Forum Moderators: phranque

Message Too Old, No Replies

HTTP header field / value delimiter

RFC reads it should be column+space but ...

         

Yidaki

6:21 pm on Feb 6, 2003 (gmt 0)

WebmasterWorld Senior Member 10+ Year Member



My self made robot had big problems today to crawl one special site. After digging arount a lot i found out that the http header field / value pairs of the server response were not seperated by colon+space but only by colon.

Example:
...
Connection:Keep-Alive
Content-type:text/html
...

instead of
...
Connection: Keep-Alive
Content-type: text/html
...

Since i programmed my robot to check the content-type by looking for "content-type: text/html" (with space) and ignore all others, the site couldn't get crawled.
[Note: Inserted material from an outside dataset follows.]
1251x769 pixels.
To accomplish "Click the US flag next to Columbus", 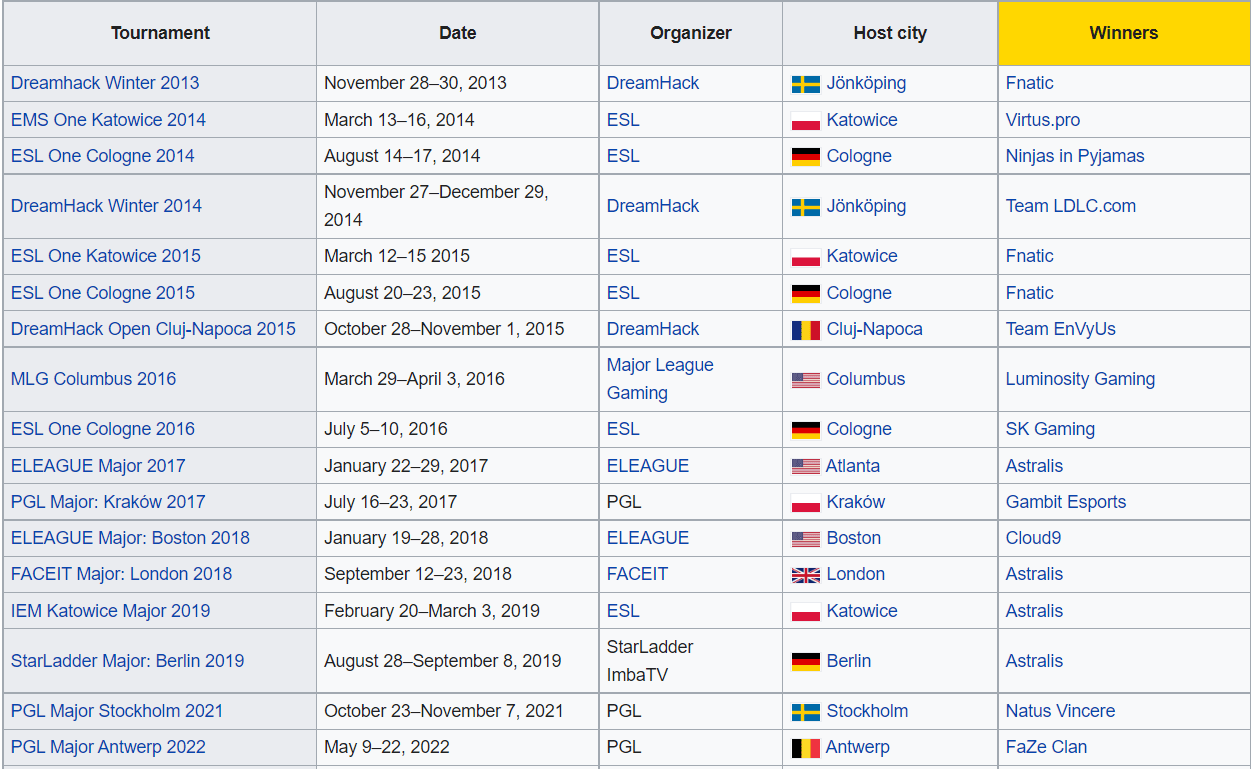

I modified the coding and now it works. But i ask myself if it's normal for a se robot to also accept / read / index sites that even return wrong / not rfc conform http headers? Any insights?

<edited>cloumn -> colon, thanks andreas ;)</edited>

[edited by: Yidaki at 6:39 pm (utc) on Feb. 6, 2003]

andreasfriedrich

6:33 pm on Feb 6, 2003 (gmt 0)

WebmasterWorld Senior Member 10+ Year Member



Hehe, you´re probably referring to a colon, not a column. That had be baffled for a second.

Each header field consists of a name followed by a colon (":") and the field value. [...] The field value MAY be preceded by any amount of LWS, though a single SP is preferred.

[faqs.org...] - 4.2 Message Headers

Andreas

Yidaki

6:43 pm on Feb 6, 2003 (gmt 0)

WebmasterWorld Senior Member 10+ Year Member



thanks andreas! Looks like it's ok to also just use a colon instead of colon+space ...

... ts, ts, i thought i read all available rfc specs ... :)

Again, thanks for pointing me to the right spec (and spelling)!

andreasfriedrich

6:57 pm on Feb 6, 2003 (gmt 0)

WebmasterWorld Senior Member 10+ Year Member



You´re welcome Yidaki.

I have links to the most commonly used RFCs and other docs included on my WebmasterWorld page with the custom code feature. That way they are just a mouse click away and answering questions is a breeze.

Andreas